### Provided text

These head-spinning developments are having a profound impact on refinancing activity.
According to ING data, refinancing has risen from 47% to 50% of total broker lodgements since the Reserve Bank's 2026 rate hikes, reflecting continued refinancing demand even as the broader market softens from 2025's heady highs.
"While investor purchase demand is expected to soften, refinance activity may partially offset this decline, as brokers look to reposition existing portfolios in response to the changes," says ING national sales manager, retail broker channel, Sergio Delvescovo (pictured, right). However, he notes that "increased competition for investor refinance flows introduces a risk of margin compression in an otherwise high-return segment".
With analysts forecasting a potential further rate rise in the September quarter, ING expects refinancing to stabilise at approximately 50–52% of total lodgements – around six percentage points above pre-hike levels.
Each incremental rate rise, Delvescovo says, has had a more pronounced impact on household budgets, making them "highly stimulatory to refinance activity".
He details a twofold effect of the tightening cycle: it "stimulates refinance through increased borrower price sensitivity", but it also "suppresses purchase demand via serviceability constraints".
Together, "these dynamics increase the relative importance of refinance, making it a critical battleground for banks with ongoing pressure on margins".

Ian Rakhit (pictured, left), general manager third party at Bankwest, notes that customers are more engaged with their finances and more willing to review their current lending arrangements amid this higher-rate environment.
As more customers review their lending arrangements, the opportunity for brokers lies in both helping new customers and proactively supporting existing customers. "Refinance conversations are no longer just about rate," says Rakhit. "Customers are looking for certainty, flexibility and confidence in their loan structure. Brokers play an increasingly important role helping customers navigate their options. This places a greater focus on retention and proactively engaging existing customers in a meaningful way."
Baber Zaka (pictured, centre), general manager of third party banking at Commonwealth Bank, agrees. "Refinancing today isn't just about chasing the lowest rate. It's about getting the right structure for each customer's circumstances and making informed decisions with confidence," he says.
"Reliability and consistency are critical to giving brokers and their customers greater clarity throughout the process. That means setting clear expectations, providing dependable support and ensuring applications are assessed in a practical and timely way so brokers can progress applications effectively."
Zaka stresses the importance of speed, "particularly when a broker is managing an urgent refinance. In those situations, our priority is to work closely with the broker to understand the customer's circumstances, identify what is time-sensitive and help progress the application as efficiently as possible."
Higher rates have kept refinancing conversations "very active" at Nectar Mortgages, says head licensee and finance specialist Justine Harris.
Clients have become more aware of their repayments, their cash flow and their loan structure, with the conversation shifting from "can I get a lower rate?" to "can I afford to keep doing what I am doing?"
Harris sees that as an important shift. Echoing Rakhit's comments, she says "refinancing is no longer just a rate conversation. It's now about cash flow, loan term, lender policy, future plans and whether the current loan still suits the client's life. For brokers, that creates more work, but it also creates a stronger reason for clients to seek proper guidance."
Refi market in post-Budget flux
Following the Federal Budget, many lenders moved to update their negative gearing policies, despite the legislation not yet being codified into law.

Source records
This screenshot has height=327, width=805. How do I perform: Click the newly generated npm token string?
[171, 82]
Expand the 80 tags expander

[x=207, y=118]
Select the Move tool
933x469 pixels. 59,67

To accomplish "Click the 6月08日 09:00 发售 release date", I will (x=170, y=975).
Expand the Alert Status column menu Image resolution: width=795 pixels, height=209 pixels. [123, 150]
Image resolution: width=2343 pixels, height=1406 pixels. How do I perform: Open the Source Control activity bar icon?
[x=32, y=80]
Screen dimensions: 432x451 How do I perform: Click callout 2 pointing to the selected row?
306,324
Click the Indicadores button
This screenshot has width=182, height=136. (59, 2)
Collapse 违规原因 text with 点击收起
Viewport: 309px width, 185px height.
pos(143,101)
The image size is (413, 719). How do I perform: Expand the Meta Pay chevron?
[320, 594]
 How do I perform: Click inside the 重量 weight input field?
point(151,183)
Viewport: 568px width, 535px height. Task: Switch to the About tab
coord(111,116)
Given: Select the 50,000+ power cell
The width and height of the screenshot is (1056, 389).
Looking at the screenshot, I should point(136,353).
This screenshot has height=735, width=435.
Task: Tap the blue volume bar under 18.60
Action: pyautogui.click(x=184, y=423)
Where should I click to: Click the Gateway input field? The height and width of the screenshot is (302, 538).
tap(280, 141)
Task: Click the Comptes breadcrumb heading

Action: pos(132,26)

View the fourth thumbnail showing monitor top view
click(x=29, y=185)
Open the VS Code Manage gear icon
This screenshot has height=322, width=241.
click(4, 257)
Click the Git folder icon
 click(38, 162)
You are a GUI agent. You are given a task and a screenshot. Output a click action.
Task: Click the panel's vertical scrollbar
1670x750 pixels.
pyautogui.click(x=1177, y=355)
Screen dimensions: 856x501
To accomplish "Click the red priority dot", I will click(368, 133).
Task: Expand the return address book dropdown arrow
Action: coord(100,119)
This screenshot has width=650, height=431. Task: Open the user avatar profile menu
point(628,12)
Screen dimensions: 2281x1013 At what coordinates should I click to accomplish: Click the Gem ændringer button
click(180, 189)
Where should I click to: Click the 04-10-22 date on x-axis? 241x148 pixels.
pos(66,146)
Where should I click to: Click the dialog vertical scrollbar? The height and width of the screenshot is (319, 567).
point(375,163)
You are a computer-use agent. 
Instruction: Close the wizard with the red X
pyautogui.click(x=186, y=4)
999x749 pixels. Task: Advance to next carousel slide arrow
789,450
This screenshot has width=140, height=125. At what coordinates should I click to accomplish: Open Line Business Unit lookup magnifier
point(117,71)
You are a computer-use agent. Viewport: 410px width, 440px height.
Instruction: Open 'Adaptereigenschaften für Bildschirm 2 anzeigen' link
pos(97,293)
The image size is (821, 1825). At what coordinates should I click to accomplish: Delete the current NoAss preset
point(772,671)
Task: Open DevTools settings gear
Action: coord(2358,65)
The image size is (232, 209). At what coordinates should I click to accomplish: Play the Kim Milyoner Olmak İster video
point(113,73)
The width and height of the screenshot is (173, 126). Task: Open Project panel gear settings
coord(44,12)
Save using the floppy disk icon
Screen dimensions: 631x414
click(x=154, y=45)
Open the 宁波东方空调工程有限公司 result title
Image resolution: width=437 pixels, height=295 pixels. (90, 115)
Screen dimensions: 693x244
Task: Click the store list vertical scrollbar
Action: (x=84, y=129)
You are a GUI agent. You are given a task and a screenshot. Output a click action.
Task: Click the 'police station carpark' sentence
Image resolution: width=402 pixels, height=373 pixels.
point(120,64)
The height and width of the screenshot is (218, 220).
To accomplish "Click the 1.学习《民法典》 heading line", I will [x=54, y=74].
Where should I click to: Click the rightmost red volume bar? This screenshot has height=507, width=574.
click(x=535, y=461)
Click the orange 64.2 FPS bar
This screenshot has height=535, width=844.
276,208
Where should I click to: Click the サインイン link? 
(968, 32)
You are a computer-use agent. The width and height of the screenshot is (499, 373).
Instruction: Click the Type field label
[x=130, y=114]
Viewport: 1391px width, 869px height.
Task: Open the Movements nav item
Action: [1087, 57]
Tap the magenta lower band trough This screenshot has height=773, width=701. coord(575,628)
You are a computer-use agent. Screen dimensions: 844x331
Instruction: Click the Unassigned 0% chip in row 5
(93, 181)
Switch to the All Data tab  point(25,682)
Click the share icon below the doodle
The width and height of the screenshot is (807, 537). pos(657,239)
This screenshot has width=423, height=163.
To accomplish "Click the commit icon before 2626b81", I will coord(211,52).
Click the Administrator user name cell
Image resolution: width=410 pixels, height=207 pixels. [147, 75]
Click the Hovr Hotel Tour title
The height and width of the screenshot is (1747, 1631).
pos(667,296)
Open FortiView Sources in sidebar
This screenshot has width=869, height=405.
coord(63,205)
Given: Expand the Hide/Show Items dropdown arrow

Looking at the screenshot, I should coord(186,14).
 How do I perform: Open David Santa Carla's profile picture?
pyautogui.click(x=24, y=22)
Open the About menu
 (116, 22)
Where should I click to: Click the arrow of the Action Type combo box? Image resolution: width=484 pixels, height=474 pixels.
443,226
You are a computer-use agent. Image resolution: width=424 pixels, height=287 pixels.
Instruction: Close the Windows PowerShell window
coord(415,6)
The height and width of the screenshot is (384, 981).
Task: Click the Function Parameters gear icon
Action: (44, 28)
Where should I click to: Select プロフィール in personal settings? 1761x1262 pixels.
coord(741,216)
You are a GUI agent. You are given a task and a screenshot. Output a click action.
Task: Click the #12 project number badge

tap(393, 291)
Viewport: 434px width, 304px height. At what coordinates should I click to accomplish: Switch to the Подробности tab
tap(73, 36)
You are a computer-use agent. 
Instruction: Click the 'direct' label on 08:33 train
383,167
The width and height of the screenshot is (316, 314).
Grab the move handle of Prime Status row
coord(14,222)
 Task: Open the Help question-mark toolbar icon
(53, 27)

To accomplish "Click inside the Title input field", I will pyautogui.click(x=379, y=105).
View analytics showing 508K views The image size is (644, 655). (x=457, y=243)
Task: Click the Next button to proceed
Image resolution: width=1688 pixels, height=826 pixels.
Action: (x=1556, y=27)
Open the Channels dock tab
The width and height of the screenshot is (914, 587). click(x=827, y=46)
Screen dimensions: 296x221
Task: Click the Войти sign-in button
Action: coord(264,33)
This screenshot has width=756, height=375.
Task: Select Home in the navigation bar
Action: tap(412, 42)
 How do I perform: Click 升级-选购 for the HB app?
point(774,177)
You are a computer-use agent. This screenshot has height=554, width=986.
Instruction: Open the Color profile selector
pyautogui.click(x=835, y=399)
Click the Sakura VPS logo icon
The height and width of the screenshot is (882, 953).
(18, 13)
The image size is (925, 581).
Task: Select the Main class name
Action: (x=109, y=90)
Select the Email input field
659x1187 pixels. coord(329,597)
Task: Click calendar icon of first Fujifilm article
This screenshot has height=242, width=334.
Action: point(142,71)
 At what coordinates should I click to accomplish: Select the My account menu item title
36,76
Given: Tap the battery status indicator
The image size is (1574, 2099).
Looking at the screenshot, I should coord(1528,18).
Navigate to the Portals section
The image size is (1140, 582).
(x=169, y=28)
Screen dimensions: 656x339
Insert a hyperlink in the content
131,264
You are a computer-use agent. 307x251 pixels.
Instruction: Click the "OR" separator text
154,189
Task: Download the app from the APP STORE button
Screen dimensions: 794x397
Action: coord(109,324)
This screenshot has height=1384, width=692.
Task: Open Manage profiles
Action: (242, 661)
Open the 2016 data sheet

### Stated goal A
In the refinancing article, at what share of total lodgements does ING expect refinancing to stabilize?
### Stated goal B
Carry on the refinancing article from its final sentence.

### Result A
Approximately 50–52% of total lodgements.

### Result B
As for ING, Delvescovo says the bank is "closely reviewing how the changes flow through to serviceability, with a focus of giving brokers greater clarity across different investor scenarios as the policy evolves". As part of this, ING is updating its serviceability treatment to reflect the Budget changes, with no change to existing properties purchased on or before 12 May 2026 or eligible newly constructed properties. For established investment properties purchased after this date, negative gearing benefits will be limited to rental income for serviceability purposes.
"As brokers work through the transition, the focus is on making it clear how different application scenarios are assessed, particularly where existing and new lending may be treated differently," adds Delvescovo.
The borrowing capacity implications of the Budget are material. Early indications from one bank's new serviceability calculator suggest that Labor's negative gearing changes could reduce investor borrowing capacity by between 8% and 12%, according to Troy Phillips, managing partner at FirstPoint Mortgage Brokers, based in Cronulla, NSW.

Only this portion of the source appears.